Smartthings can give you useful convenience notifications and often serves well in addition to a separate dedicated security system. You can create some partial integrations with quite a few other security systems if you want. You can find project reports on various integrations on the following list. Some of them will only work with the old architecture but several of the more popular ones have been updated to the 2023 architecture.
Also, it should be noted that you cannot get a security certificate to use to get a discount on your homeowners insurance If smartthings is all that you have. The discounts aren’t big, and they do vary from insurance company to insurance company, but they can be enough to help pay for professional monitoring if you want that. Ours offsets about half off the monthly cost of the professional monitoring through one of the inexpensive dedicated systems, and every bit helps.
Obviously, what system you use is a personal decision, and smartthings may be all that you need/want, it’s just important to be aware of why it isn’t a UL listed security system when you make your choice.
Thanks for all the great info. Your post on the limitations of SmartThings vs a ‘real’ security system were great. I am still looking to pursue ST as a quasi-security system and will accept the limitation that it is cloud based and lacks a battery backup.
I may have gotten a little bit ahead but not fully. I have an echo show as well. On it, I can create a routine if a contact sensor is open to announce something. I created a virtual contact sensor but I don’t know how I can “open” the sensor in ST.
When my routine is kicked off for arming the system, I’d like to open this contact sensor and thus have announce system is arming or alike.
If so, there is a popular custom edge driver that will run on your hub that can create a pair of synchronized virtual devices, a virtual contact sensor that echo can use to trigger one of its routines and a virtual switch that you can use by voice or in smartthings routines.
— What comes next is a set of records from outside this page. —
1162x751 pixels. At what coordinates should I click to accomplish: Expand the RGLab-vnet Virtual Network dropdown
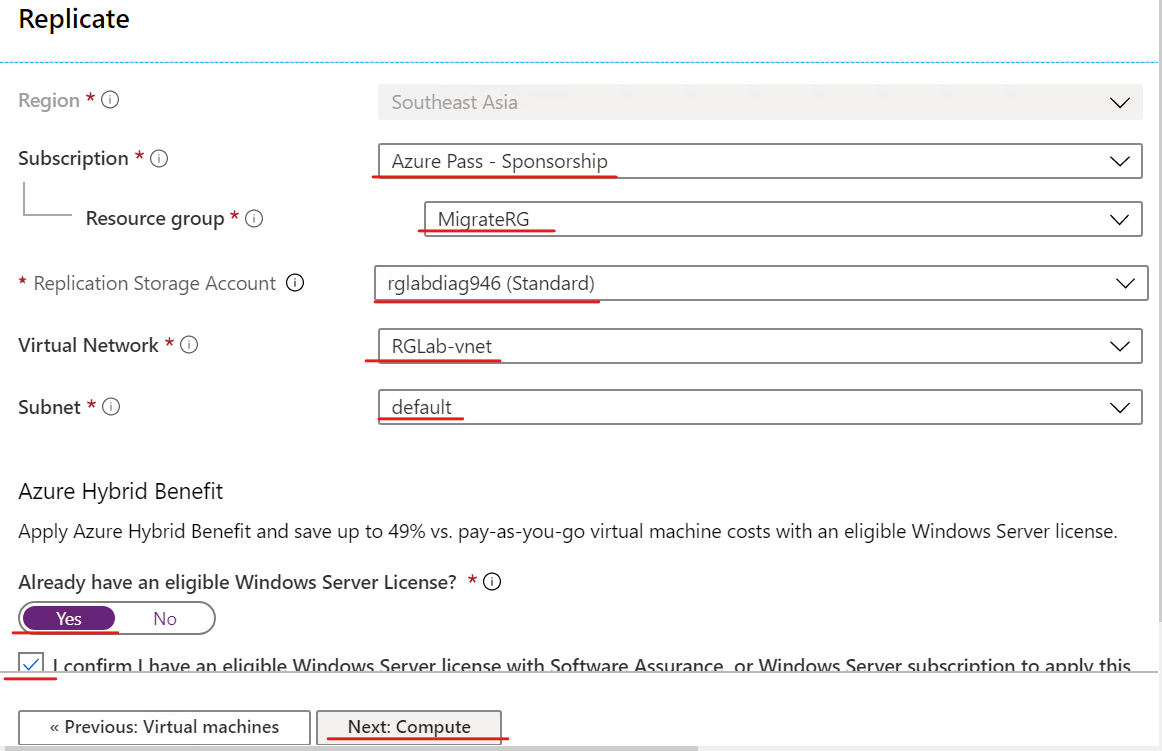coord(759,346)
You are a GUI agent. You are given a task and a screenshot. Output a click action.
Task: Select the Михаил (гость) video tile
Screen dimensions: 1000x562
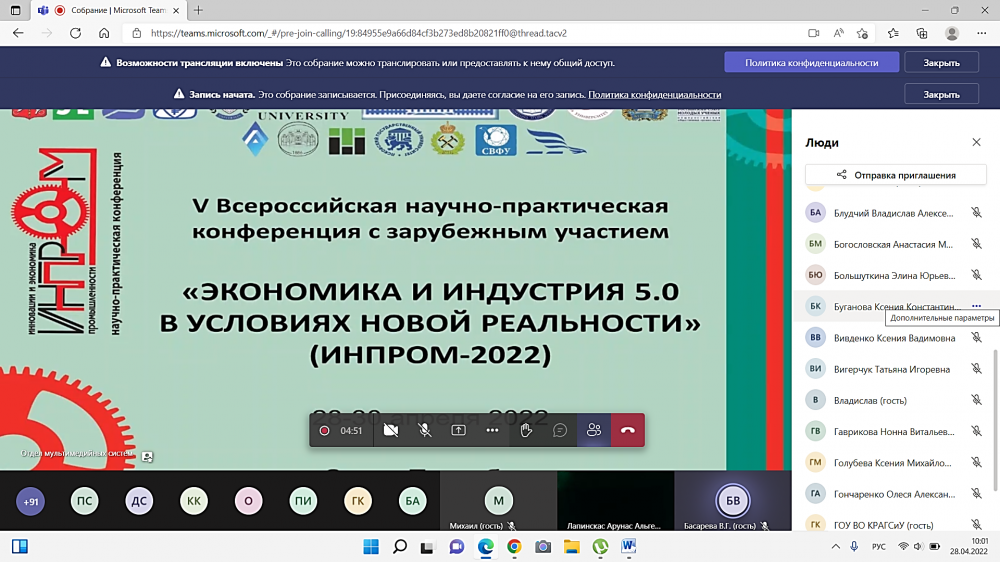tap(498, 502)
With that synchronized pair, when you turn on the switch, it opens the virtual sensor and when you turn off the switch, it closes the virtual sensor. So that’s quite an easy way to handle things without having to do any programming yourself. See the community FAQ for more information and a link to the custom edge driver that will do this.
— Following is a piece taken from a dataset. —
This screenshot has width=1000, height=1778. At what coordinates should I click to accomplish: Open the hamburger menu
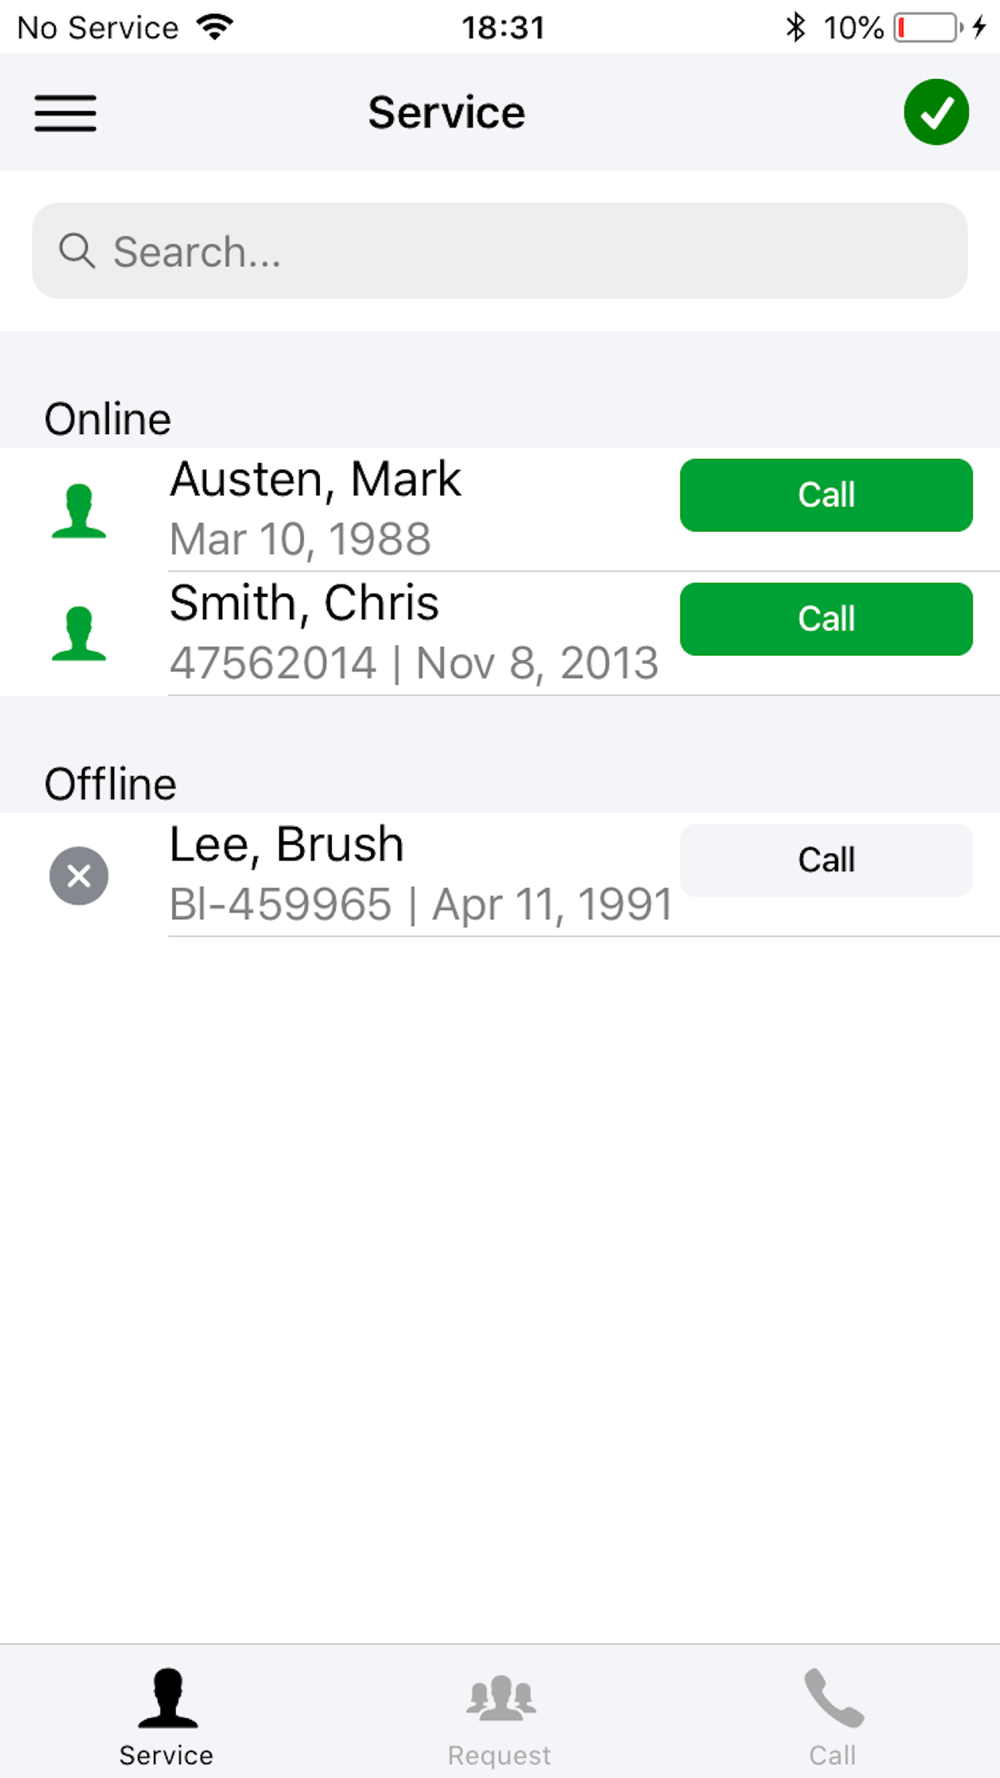65,113
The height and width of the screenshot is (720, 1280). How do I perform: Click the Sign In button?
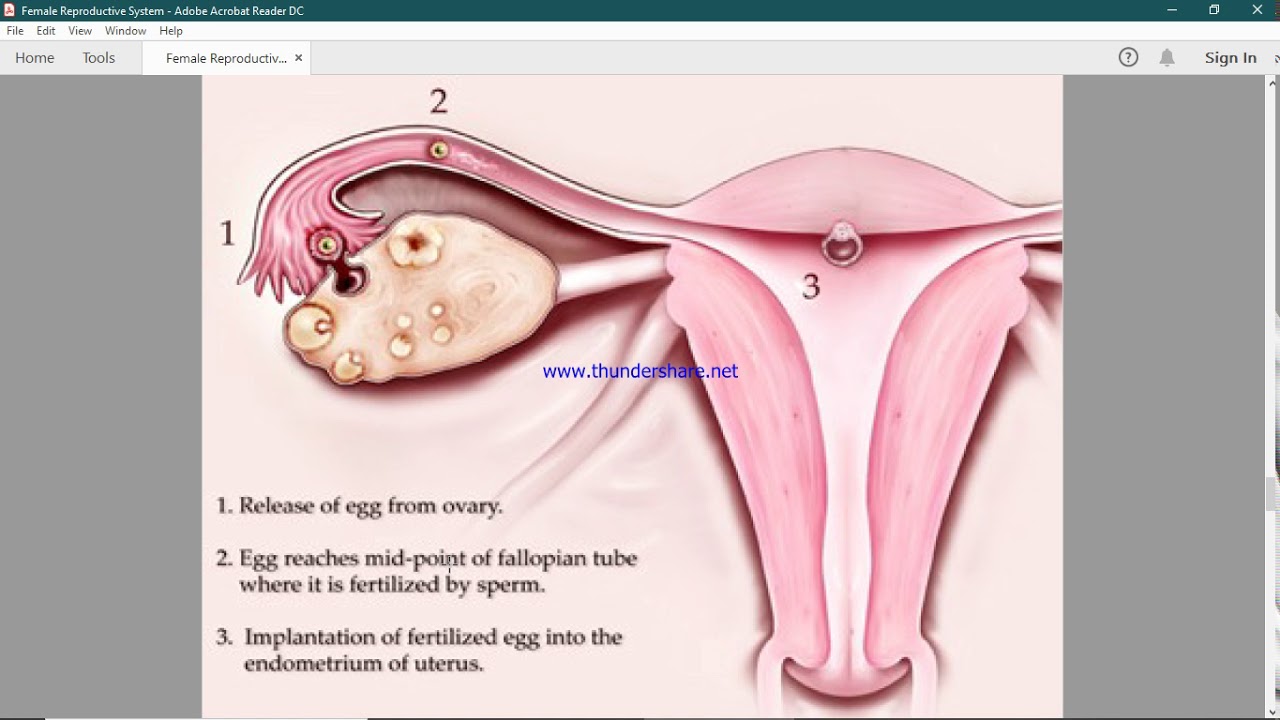(x=1230, y=58)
Yep. Because the smartthings app is used for galaxy phones, Samsung smart televisions, Samsung smart appliances including robot vacuums, probably 90% or more of smartthings users don’t have a hub at all.
You can still have a nice home automation setup if you’re interested in that using cloud to cloud and Wi-Fi integrations like ring or Arlo cameras, Philips Hue bridge for smart bulbs, some switches, and some sensors; Meross or TP Link Wi-Fi switches and smart plugs; Shelly relays, SwitchBot automated curtainbots, flic buttons, Yale by August WiFi bridged locks; etc. Lots of choices and most device categories are available.
You only need a hub if you want to use zigbee, zwave, or thread devices.
It is likely true that most of the users in this particular forum do have a hub, but not all and you definitely don’t need one to use smartthings.
I got the Alexa setup to work which is great! When I switch to Arm Stay mode, my virtual contact sensor opens up, then auto closes in 10s. My alexa routine is to broadcast when this sensor ever opens. I didn’t need to use a synchronized switch as well.
I assume I can do a similar broadcast message for Armed Away with a long message: “System arming in 10, 9, 8, 7, …, 1 second, GTFO!”